## Instructions for the task
In the data that follows, determine how many lines contain the word "column", and give only that number.

BEGIN Supplied data

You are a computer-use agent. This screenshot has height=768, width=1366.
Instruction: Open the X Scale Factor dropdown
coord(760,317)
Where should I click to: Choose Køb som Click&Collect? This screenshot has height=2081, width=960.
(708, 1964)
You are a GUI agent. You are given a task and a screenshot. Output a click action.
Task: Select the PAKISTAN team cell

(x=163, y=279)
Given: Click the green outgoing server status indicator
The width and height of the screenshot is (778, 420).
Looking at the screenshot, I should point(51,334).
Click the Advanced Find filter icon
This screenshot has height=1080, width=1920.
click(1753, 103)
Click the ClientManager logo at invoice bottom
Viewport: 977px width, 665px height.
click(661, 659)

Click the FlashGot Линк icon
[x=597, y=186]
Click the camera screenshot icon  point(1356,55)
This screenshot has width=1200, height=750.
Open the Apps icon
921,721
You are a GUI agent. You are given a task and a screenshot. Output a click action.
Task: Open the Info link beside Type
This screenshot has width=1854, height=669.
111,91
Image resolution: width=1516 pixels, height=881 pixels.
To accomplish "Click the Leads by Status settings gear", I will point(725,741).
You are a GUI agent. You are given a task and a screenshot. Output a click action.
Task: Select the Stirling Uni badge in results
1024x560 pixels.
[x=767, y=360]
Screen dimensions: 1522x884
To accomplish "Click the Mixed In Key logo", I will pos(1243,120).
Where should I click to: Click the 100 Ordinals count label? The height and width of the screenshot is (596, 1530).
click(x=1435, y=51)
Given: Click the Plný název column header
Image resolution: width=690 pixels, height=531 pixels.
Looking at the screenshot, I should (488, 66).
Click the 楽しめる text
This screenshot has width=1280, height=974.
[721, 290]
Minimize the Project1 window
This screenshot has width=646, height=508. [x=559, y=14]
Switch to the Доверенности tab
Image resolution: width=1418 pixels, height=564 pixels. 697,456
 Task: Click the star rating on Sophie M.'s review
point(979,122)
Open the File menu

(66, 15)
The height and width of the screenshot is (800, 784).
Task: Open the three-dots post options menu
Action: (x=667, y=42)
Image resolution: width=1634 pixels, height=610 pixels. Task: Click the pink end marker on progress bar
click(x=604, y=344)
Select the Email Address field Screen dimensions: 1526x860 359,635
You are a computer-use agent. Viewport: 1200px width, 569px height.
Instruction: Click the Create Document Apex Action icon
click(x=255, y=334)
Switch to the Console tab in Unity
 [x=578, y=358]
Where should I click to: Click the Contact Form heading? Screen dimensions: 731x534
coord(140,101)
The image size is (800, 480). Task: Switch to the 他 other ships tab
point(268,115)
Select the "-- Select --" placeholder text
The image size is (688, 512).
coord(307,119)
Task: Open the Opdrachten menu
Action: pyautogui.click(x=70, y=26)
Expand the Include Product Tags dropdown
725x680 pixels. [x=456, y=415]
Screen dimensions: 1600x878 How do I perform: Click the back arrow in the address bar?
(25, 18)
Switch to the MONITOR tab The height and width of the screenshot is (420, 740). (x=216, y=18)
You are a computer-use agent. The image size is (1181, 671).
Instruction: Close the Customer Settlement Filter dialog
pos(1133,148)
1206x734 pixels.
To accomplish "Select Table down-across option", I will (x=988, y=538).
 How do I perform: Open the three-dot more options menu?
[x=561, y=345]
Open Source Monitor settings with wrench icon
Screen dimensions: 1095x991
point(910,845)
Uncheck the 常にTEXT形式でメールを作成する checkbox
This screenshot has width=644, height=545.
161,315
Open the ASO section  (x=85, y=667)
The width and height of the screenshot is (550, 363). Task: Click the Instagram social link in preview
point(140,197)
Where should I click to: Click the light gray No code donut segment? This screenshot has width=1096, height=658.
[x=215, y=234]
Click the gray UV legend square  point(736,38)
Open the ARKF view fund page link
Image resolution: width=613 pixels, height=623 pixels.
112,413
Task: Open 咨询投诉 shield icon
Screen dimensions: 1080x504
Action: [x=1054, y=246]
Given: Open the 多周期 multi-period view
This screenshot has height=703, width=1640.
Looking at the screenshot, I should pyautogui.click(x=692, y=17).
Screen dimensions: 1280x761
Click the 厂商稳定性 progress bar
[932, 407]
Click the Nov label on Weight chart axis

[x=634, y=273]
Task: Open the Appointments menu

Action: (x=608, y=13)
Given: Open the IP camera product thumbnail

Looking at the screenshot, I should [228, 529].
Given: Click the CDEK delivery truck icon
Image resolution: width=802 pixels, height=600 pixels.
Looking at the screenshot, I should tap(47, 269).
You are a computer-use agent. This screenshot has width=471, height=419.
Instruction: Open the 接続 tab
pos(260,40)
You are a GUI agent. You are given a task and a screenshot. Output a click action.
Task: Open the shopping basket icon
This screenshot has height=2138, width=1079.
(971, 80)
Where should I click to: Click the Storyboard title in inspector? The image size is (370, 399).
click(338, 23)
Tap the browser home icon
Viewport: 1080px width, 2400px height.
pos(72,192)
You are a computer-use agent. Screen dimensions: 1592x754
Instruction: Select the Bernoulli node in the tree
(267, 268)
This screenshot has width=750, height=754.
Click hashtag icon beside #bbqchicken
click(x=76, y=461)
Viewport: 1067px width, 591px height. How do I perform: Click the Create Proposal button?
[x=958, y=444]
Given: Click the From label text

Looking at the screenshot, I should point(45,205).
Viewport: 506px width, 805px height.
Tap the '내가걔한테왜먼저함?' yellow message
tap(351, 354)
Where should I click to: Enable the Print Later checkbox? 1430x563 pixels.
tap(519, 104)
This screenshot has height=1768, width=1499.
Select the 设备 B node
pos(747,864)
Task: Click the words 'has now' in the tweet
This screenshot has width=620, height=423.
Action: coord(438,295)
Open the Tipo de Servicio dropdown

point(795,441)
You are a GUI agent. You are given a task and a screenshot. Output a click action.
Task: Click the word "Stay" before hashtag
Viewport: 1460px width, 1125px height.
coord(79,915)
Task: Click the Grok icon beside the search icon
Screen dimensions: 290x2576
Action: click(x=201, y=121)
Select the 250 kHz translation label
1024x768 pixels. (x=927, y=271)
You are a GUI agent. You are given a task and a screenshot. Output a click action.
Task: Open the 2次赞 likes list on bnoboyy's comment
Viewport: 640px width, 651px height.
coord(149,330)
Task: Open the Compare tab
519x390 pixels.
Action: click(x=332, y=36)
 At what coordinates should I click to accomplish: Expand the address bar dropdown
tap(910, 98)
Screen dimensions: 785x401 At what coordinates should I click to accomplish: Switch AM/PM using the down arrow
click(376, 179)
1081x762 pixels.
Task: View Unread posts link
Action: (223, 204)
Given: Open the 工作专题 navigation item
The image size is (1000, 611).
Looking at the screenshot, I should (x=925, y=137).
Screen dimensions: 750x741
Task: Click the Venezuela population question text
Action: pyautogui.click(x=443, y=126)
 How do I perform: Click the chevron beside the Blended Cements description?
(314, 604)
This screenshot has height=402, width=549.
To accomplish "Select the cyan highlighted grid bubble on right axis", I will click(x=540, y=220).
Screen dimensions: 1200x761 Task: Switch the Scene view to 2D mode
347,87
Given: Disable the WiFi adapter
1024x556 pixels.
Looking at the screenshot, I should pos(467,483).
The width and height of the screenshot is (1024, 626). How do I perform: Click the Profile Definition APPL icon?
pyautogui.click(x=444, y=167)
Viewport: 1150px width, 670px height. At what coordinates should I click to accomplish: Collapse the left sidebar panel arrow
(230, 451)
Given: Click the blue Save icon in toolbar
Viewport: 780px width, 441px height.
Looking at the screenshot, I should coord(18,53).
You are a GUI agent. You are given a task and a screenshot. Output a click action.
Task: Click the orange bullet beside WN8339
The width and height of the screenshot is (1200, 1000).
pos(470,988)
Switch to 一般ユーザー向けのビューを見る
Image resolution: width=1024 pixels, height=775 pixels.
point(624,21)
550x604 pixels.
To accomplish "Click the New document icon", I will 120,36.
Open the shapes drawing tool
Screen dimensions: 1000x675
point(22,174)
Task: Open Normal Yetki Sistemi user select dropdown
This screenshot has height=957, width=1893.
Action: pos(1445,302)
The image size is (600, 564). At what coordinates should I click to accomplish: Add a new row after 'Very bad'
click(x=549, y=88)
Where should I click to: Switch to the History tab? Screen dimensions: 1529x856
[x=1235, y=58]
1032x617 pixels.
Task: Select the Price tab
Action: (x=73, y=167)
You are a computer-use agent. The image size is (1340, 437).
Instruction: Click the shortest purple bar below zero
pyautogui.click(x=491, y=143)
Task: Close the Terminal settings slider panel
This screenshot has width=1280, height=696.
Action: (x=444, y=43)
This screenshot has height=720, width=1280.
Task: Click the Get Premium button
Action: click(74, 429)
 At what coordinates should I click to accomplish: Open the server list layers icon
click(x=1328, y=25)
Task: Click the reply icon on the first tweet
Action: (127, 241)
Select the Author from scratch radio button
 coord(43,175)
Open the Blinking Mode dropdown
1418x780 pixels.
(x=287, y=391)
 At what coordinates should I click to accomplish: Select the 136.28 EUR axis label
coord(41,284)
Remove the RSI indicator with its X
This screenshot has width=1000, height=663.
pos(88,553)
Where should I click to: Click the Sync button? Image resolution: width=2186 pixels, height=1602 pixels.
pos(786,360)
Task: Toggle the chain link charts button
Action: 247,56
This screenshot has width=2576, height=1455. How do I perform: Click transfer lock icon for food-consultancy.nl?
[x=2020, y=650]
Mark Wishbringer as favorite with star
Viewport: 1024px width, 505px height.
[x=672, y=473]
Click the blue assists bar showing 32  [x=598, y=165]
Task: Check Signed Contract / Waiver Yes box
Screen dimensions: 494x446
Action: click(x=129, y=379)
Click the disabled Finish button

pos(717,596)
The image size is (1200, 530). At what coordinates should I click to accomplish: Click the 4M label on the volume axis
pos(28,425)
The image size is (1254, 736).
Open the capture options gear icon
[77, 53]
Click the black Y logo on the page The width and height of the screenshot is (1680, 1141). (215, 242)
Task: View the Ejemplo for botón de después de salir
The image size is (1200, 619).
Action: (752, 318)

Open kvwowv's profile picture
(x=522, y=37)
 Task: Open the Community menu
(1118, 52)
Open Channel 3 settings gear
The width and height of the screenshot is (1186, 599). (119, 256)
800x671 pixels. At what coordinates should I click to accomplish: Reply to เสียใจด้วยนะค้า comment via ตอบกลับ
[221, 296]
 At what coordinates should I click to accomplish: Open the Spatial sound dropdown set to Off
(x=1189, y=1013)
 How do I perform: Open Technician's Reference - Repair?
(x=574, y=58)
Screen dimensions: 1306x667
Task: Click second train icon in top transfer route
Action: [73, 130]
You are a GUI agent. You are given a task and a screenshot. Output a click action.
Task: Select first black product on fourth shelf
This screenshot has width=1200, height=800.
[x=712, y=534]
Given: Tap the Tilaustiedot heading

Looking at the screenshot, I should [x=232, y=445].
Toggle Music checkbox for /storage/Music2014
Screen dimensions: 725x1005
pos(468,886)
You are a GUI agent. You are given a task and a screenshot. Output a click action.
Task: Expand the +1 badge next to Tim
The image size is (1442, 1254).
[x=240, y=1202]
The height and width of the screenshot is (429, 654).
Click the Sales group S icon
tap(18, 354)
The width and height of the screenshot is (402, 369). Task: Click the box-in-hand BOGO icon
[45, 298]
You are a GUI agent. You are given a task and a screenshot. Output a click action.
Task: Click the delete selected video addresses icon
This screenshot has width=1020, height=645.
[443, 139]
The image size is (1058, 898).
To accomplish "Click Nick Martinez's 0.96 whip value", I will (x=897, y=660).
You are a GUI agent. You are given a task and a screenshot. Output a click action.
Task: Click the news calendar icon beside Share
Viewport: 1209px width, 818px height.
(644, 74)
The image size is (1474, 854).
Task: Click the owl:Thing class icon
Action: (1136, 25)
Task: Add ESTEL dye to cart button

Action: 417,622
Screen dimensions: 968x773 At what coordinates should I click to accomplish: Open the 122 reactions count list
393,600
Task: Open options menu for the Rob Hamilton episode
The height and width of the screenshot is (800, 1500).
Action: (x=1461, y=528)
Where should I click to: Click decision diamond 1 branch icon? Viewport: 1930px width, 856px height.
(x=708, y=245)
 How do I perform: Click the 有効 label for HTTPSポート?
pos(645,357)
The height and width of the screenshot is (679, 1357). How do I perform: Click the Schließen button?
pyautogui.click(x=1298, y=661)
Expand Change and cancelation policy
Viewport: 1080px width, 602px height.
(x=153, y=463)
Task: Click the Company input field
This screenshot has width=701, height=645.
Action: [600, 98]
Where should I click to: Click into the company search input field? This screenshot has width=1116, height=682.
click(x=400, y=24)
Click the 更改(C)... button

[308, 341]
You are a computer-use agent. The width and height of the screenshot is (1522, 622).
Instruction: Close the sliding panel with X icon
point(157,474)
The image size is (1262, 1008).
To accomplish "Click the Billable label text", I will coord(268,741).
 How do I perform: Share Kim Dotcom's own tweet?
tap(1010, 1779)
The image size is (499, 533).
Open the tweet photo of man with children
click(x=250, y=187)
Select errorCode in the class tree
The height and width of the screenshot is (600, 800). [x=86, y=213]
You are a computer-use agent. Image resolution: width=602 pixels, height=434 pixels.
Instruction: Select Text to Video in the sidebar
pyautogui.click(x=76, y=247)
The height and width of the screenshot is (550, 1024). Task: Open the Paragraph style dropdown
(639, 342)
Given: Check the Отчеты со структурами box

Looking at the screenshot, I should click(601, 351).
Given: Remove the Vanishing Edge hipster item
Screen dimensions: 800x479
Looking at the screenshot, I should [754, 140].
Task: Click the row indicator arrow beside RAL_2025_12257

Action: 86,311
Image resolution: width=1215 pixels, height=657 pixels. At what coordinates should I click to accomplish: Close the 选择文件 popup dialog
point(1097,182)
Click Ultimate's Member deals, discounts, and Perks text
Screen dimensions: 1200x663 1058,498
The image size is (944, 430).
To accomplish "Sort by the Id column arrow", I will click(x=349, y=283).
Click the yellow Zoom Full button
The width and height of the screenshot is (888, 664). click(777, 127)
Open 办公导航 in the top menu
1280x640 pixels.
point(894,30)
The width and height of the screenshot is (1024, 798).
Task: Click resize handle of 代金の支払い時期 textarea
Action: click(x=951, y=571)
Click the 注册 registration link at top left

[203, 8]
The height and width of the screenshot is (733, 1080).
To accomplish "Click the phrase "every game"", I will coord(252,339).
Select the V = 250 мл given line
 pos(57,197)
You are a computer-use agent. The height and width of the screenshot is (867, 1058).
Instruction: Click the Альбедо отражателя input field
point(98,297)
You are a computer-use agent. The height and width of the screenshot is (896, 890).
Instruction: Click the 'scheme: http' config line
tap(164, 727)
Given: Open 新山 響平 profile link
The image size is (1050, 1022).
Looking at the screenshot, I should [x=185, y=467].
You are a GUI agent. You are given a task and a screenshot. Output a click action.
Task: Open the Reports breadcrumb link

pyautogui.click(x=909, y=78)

END Supplied data

## Task answer
2